Kur'an-ı Kerim ve Türkçe Meali Sayfa 565
16. Biz, onun burnunu yakında yere sürteceğiz.
17. Biz; vaktiyle o bahçe sahiplerini denediğimiz gibi bunları da denedik. Hani sabah olunca; onu mutlaka devşireceklerine ve biçeceklerine yemin etmişlerdi.
18. Bir istisna da yapmıyorlardı.
19. Ama onlar, daha uykuda iken; Rabbının katından gönderilen bir salgın onu sardı da,
20. O, kupkuru kesildi.
21. Sabah erken birbirlerine seslendiler;
22. Mahsullerinizi devşirecekseniz erkence çıkın, diye.
23. Ve gizli gizli konuşarak yürüyorlardı.
24. Sakın bugün hiç bir yoksul çıkmasın karşınıza ve oraya girmesin, diye.
25. Güçleri yetermiş gibi erkenden gittiler.
26. Onu gördüklerinde dediler ki: Herhalde biz yanlış geldik.
27. Hayır, belki de biz mahrum bırakıldık.
28. Ortancaları dedi ki: Ben size demedim mi? Tesbih etmeli değil miydiniz?
29. Dediler ki: Tesbih ederiz Seni Rabbımız, gerçekten biz, zalimlerden olmuşuz.
30. Şimdi birbirlerini yermeye başladılar.

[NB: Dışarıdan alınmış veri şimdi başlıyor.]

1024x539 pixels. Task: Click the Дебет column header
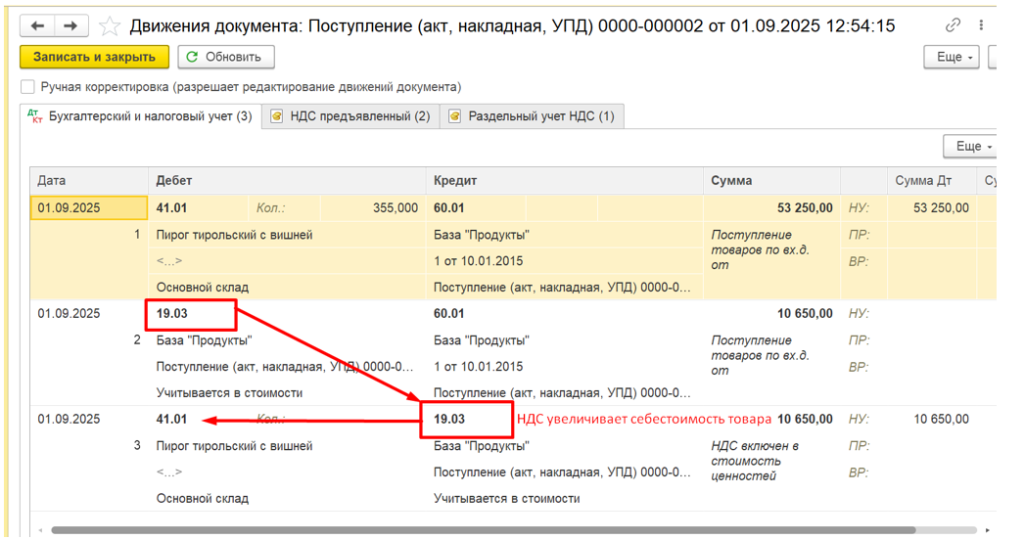(174, 181)
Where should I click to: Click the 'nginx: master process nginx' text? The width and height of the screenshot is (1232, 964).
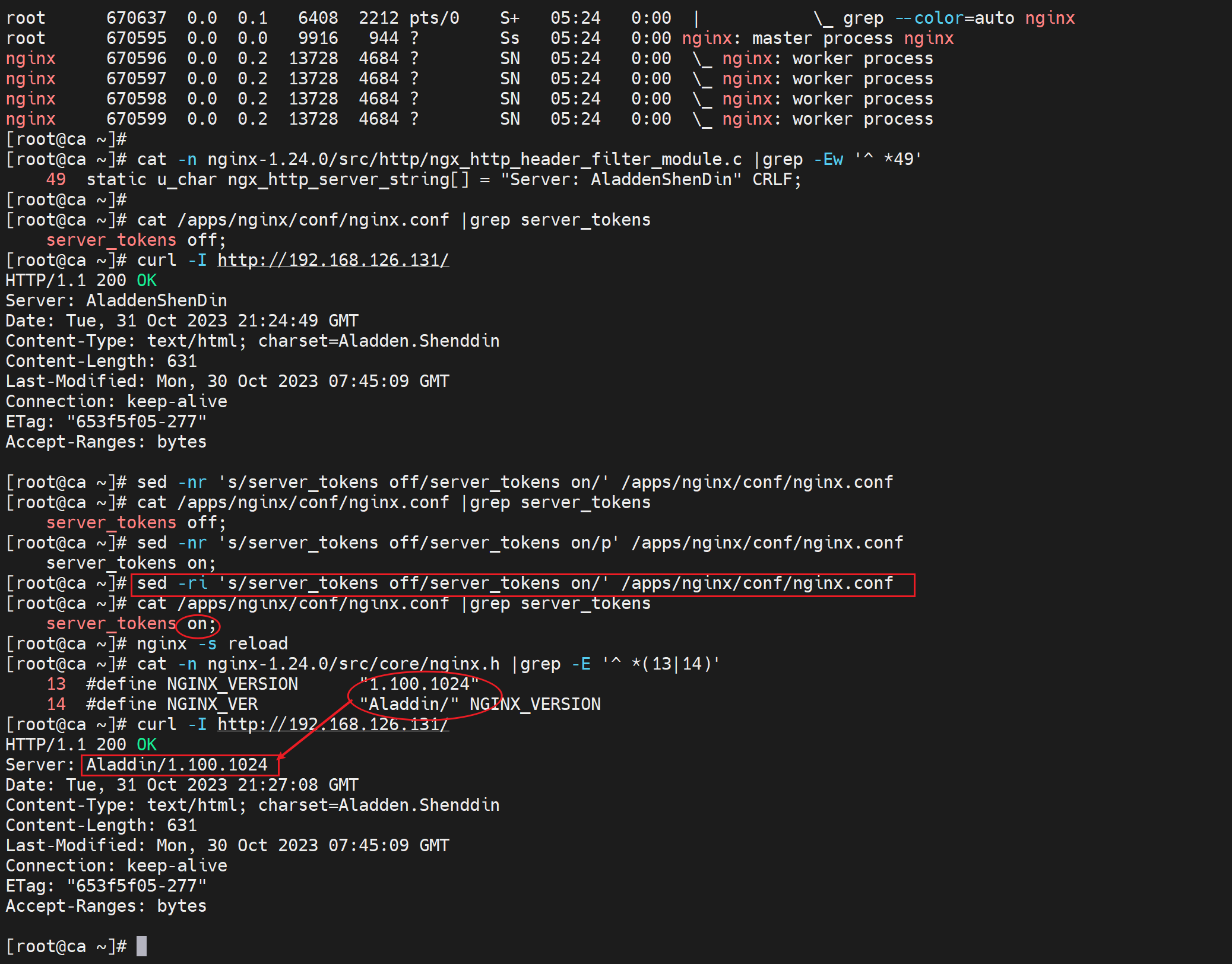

31. Dediler ki: Yazıklar olsun bize, doğrusu biz; azgınlardanmışız.
32. Belki Rabbımız bize bundan daha iyisini verir. Doğrusu biz; artık Rabbımızdan dilemekteyiz.
33. Azab işte böyledir. Fakat ahiret azabı elbet daha büyüktür. Keşki bilmiş olsalardı.
34. Muhakkak ki müttakiler için, Rabbları katında Naim cennetleri vardır.
35. Biz; müslümanları suçlular gibi tutar mıyız hiç?
36. Ne oluyor size, nasıl hükmediyorsunuz?
37. Yoksa size mahsus bir kitab var da ondan mı okuyorsunuz?
38. Seçtikleriniz herhalde orada olacaktır.
39. Yoksa kıyamet gününe kadar sürüp gidecek ahidler mi var aleyhimizde? Muhakkak ki hükmettikleriniz sizin olacaktır.
40. Sor onlara; hangisi bunu üzerine alacak?
41. Yoksa onların ortakları mı var? Öyleyse ortaklarını da getirsinler. Eğer sadıklardan iseler.
42. O gün; baldırlar açılır ve secdeye çağrılırlar. Ama buna güç yetiremezler.